:: TO BE DONE ::
Copy the entries from the line with "The height and" up to and including the line with "click(999, 324)", switching "hamburger" to "overflow" and leaving everything else unchanged. Omit the pictures.

:: SUPPLIED DATA ::
***
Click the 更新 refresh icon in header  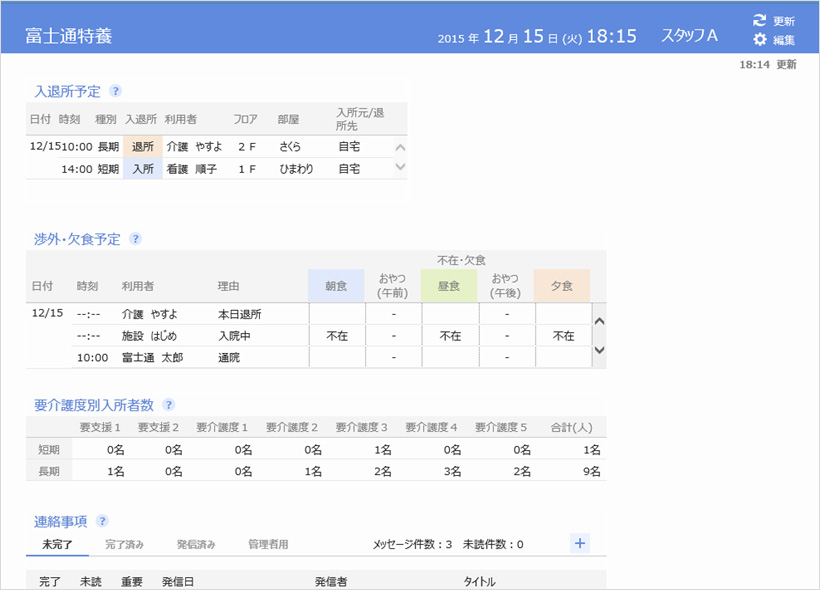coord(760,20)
***
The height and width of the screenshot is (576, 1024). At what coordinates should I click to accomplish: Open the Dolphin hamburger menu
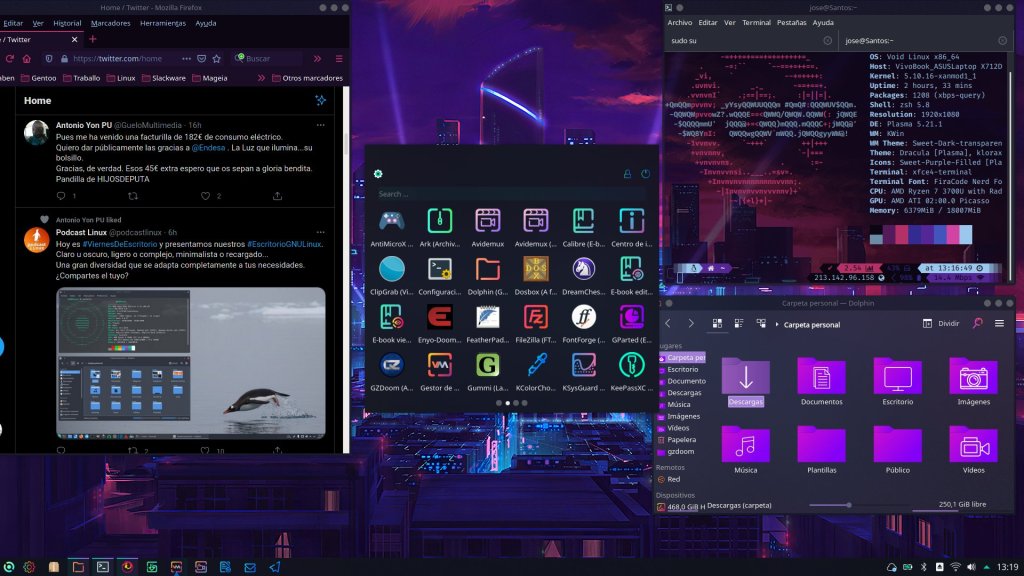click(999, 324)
***
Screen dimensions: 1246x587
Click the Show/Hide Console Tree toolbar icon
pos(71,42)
***
:: CORRECT OUTPUT ::
The height and width of the screenshot is (576, 1024). At what coordinates should I click to accomplish: Open the Dolphin overflow menu
click(999, 324)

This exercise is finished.